Screenshot grounding data
---

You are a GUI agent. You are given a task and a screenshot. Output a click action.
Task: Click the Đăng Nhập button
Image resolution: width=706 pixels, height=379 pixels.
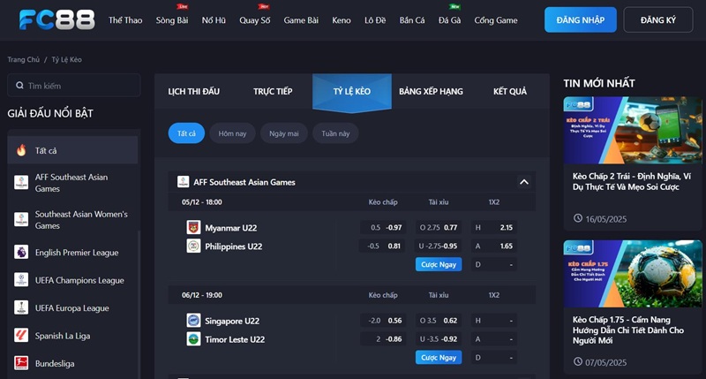(x=580, y=19)
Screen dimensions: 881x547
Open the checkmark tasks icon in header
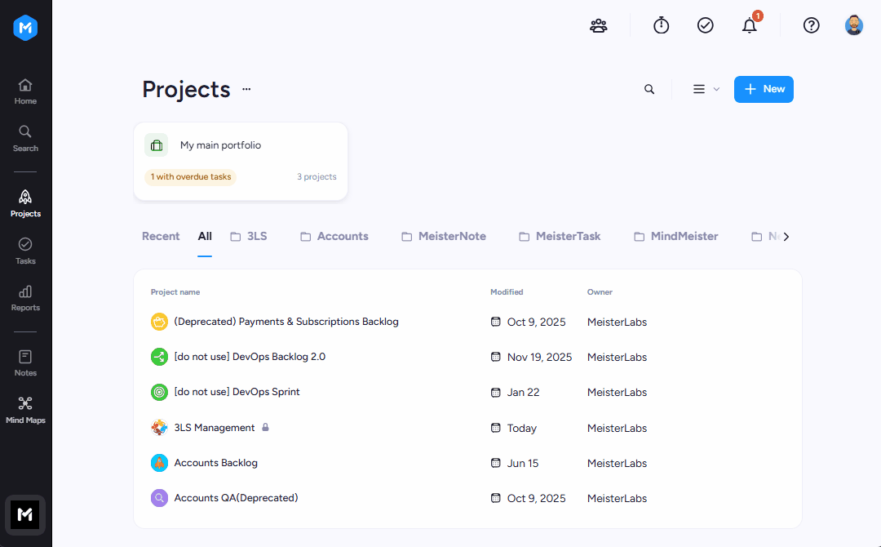pyautogui.click(x=705, y=25)
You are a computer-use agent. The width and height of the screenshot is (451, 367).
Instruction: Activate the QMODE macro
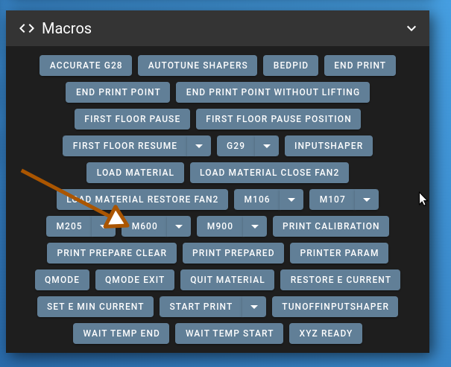[62, 280]
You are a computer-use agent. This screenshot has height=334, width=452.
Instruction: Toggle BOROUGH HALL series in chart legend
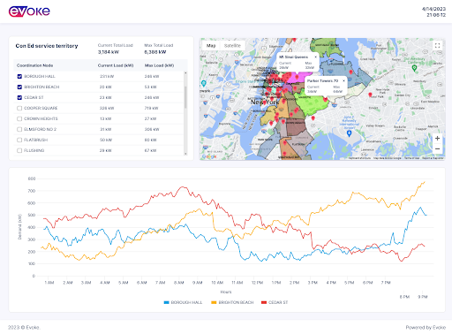183,302
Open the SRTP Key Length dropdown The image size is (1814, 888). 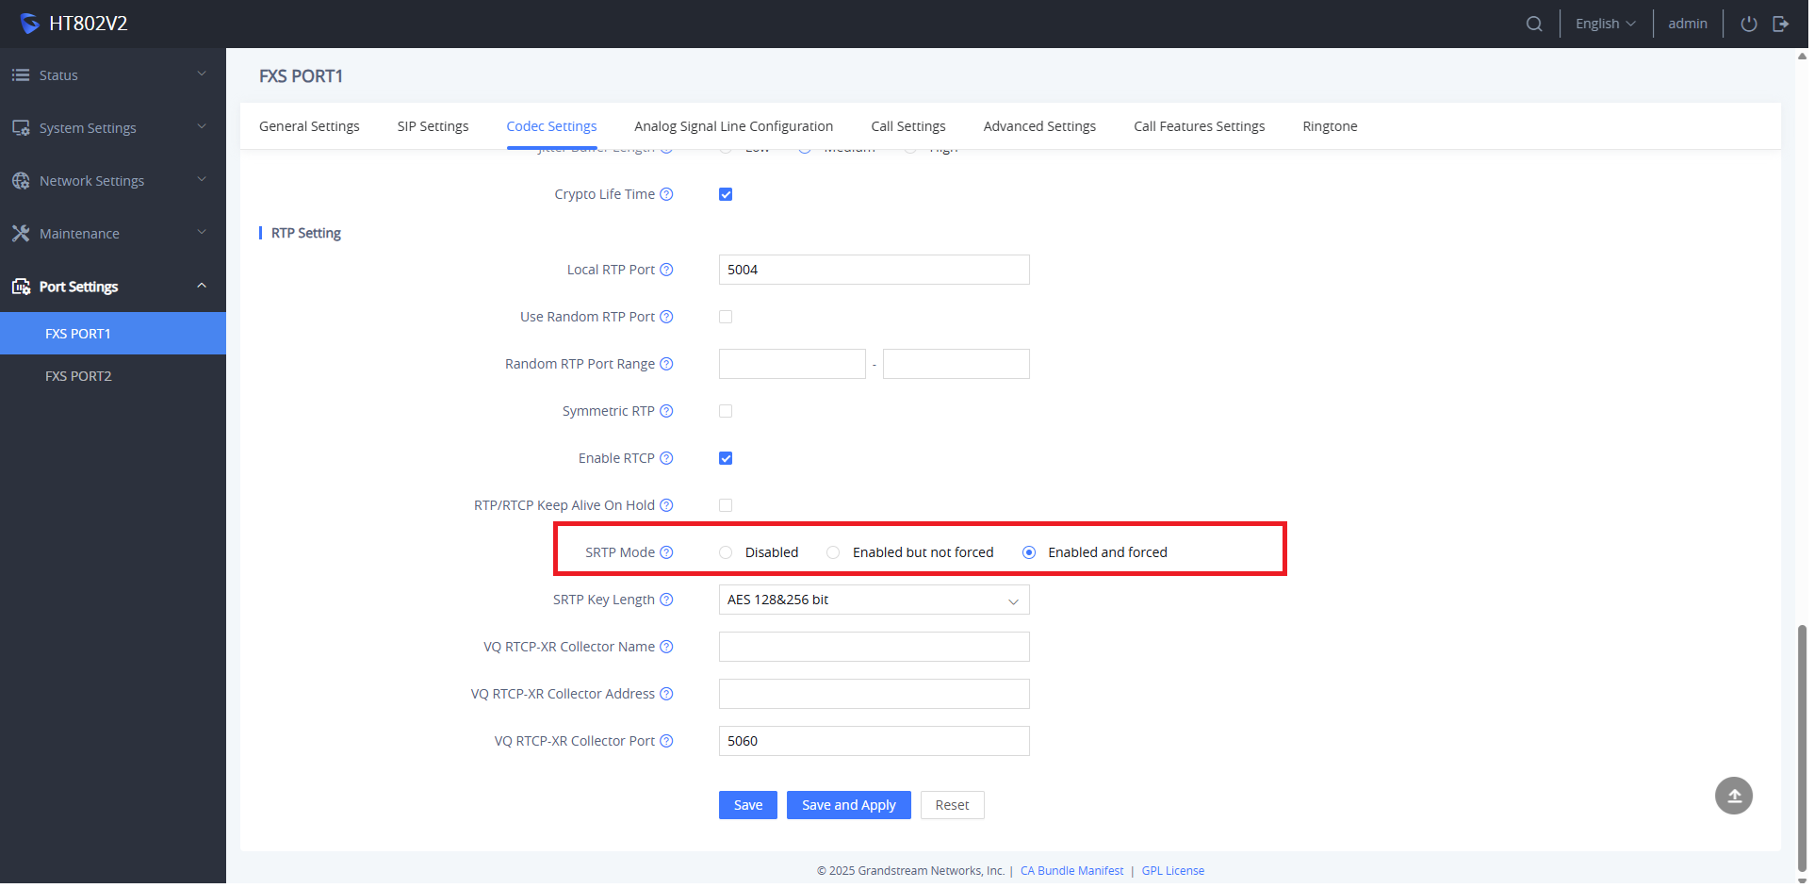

---

### Directions:
Full transcription without images: please go through the records and repeat them exactly.

### Reply:
You are a GUI agent. You are given a task and a screenshot. Output a click action.
Task: Click the Đăng Nhập button
Image resolution: width=706 pixels, height=379 pixels.
(x=580, y=19)
Screen dimensions: 881x547
Open the checkmark tasks icon in header
pyautogui.click(x=705, y=25)
You are a computer-use agent. The width and height of the screenshot is (451, 367).
Instruction: Activate the QMODE macro
[62, 280]
You are a computer-use agent. This screenshot has height=334, width=452.
Instruction: Toggle BOROUGH HALL series in chart legend
183,302
Open the SRTP Key Length dropdown The image size is (1814, 888). 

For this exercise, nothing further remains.